De mejillón a nécora
'Quien a hierro mata'
El impacto es su ecosistema. Y la truculencia su sabor. 'Quien a hierro mata' es un western mariscada de dos hombres, un 'sin perdón' ... entre mejillones y nécoras que repite y repite su ansia de venganza. Paco Plaza, efectivo y efectista, cambia pero no tanto. Lo hace de género pero no de registro ni de maneras.
En su filme, una narco obsesión llevada al límite, donde prima el estrujamiento de la realidad aun a costa de perder credibilidad, caben varias opciones de guion pero el cineasta de la saga 'Rec' siempre se decanta por la más terrible, la más imposible, la menos sutil. Plaza rueda con brío, cada secuencia está desbordada de tensión visual y la muerte inaugural es un ejemplo de tempo, como en un partitura que discurre de obertura a aria en unos segundos. El problema reside en la insistencia en ese recrearse en la suerte de las situaciones límites, no siempre justificada ni necesaria. Hay bazas infalibles. La más importante: contar con un actor como Luis Tosar que lo aguanta todo. Su mirada y sus mutaciones a medida que crece el dramatismo de las tentaciones, en este duelo entre un viajo narco y un jeje de enfermeros, resulta más contundentes y precisas. El problema es que cuanto más delicada es la médula espinal argumental, más retorcido se vuelve Plaza en la realización. Los flash back son reiterativos, incluso burdos. Y algunos subrayados visuales, asociados al terror más efectista, sobran en un relato de odio y gangrena, de sobredosis de violencia contenida e hipérboles estiradas hasta el truco.
El filme se equilibra en los paisajes de una Galicia conocida y otra interior, feísta, de úlcera y miedo. Paco Plaza, como ya sucediera en 'Verónica', pese a sus trazas de un reportaje de investigación de 'Cuarto milenio', vuelve a caer en el golpe de efecto, en esa insistencia en zarandear por sorpresa al espectador cuando no se sabe muy bien qué hacer con la ficción.

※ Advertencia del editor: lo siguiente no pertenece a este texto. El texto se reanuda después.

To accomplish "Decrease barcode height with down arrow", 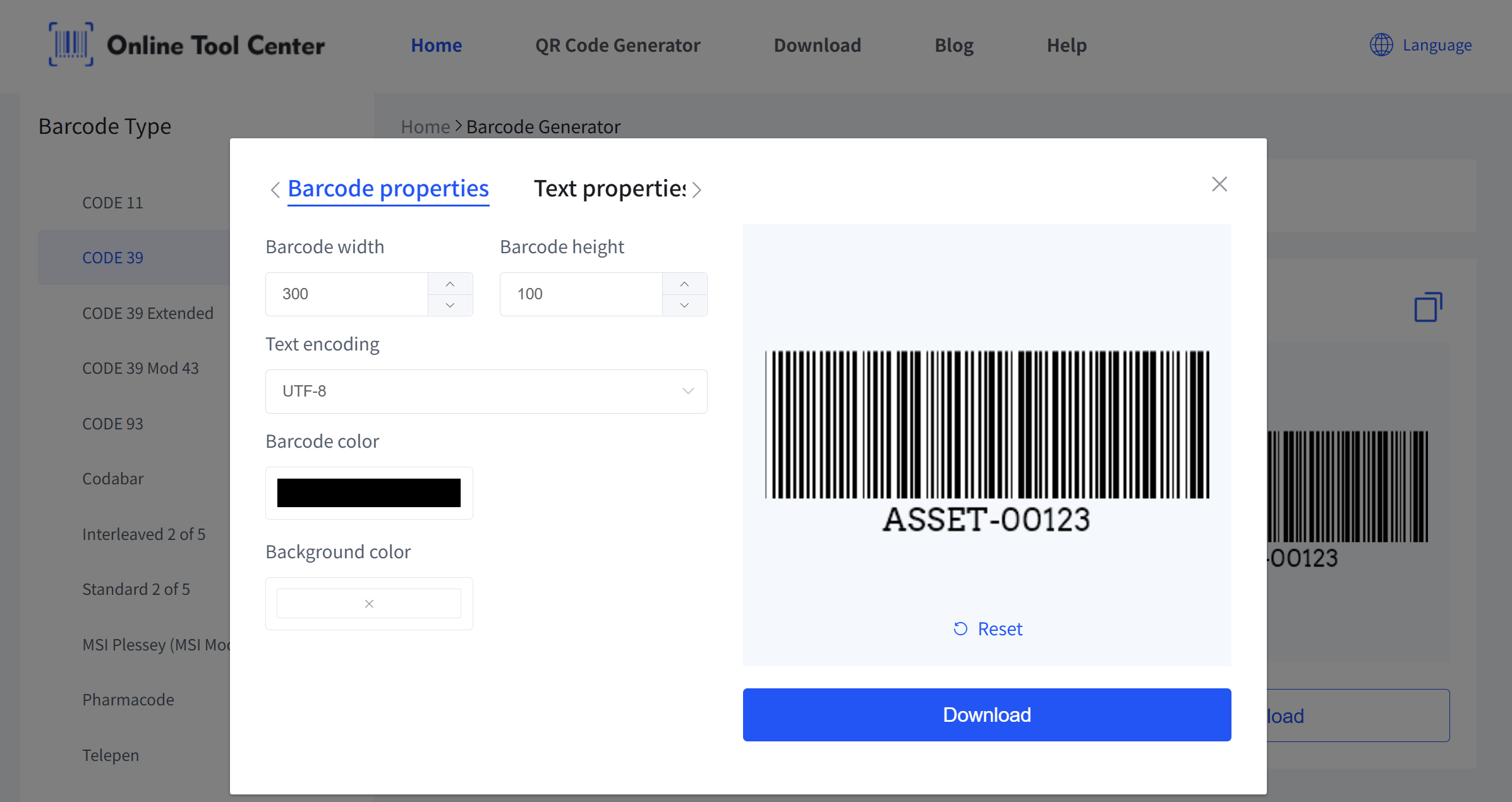I will point(684,305).
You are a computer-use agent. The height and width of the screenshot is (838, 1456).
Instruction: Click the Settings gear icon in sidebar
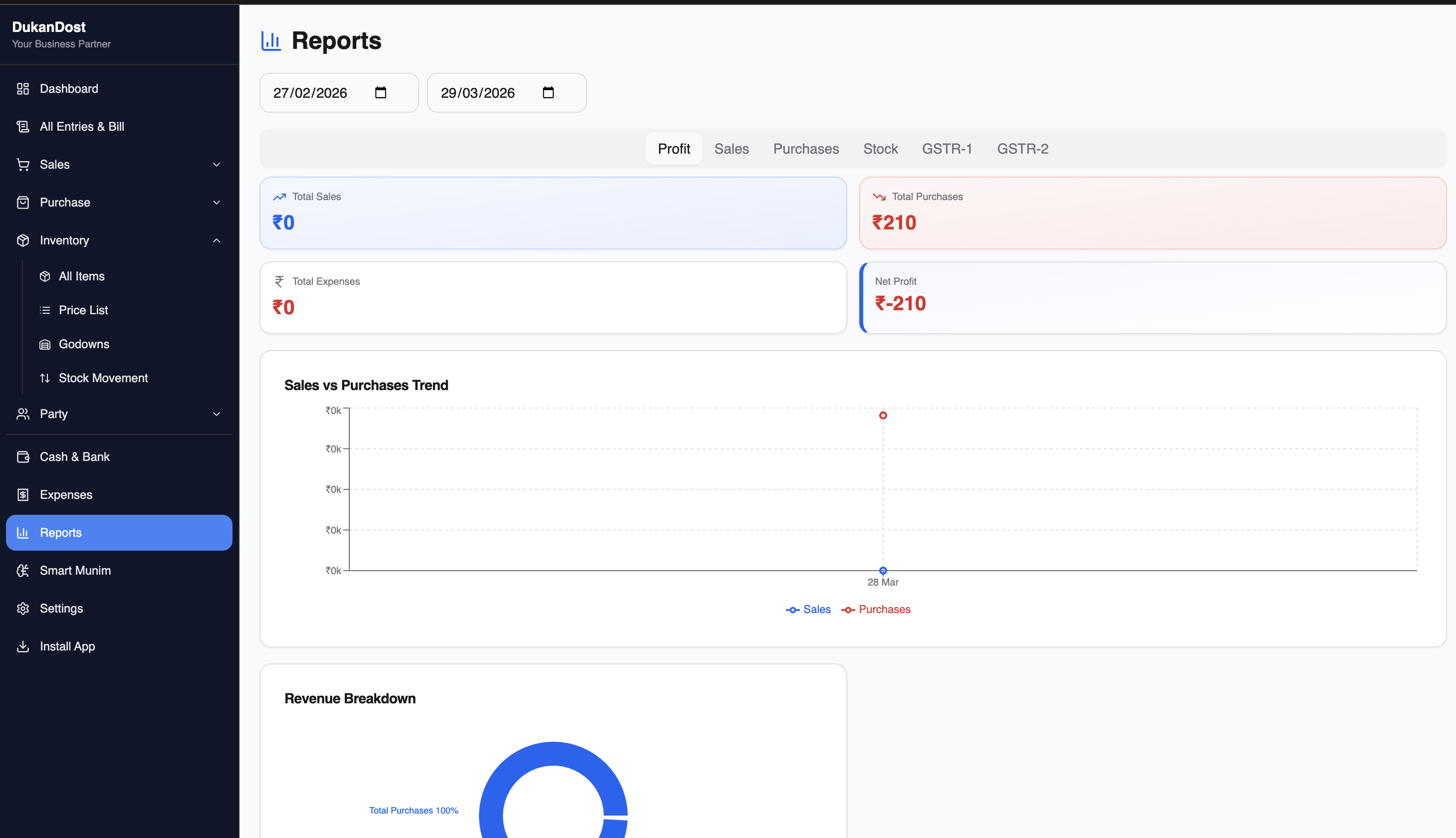pos(23,609)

Hay una constante atractiva que pasa por ser la columna vertebral de 'Quien a hierro mata': el paralelismo en el tiempo, hasta su confluencia, entre un nacimiento y una muerte. Ahí Plaza se regodea tanto como se traiciona. Cuando es delicado, el filme adquiere texturas maravillosas sobre el destino. Cuando fuerza los hechos, todo se desmorona por exagerado y rebuscado. En su bandeja la superposición de trayectos al pasado no resulta ni justificada ni transparente. El relámpago de lo dramático en Plaza pocas veces se muestra sutil. En su estilo, en su vocación de cuento negro de jeringuilla y mejillón, el filme resulta intachable. Lástima que ahonde en lo forzado e inoportuno, en decisiones más caricaturescas que azarosas. Entre el accidente y el malentendido, la cinta se mueve entre lo sublime y lo grotesco. Hay más heroína pura que Fariña. Lo sobrenatural, el terreno más cómodo de Plaza, muta aquí en un drama natural cuando se revela reflexivo, y falaz cuando se inocula realidad infectada.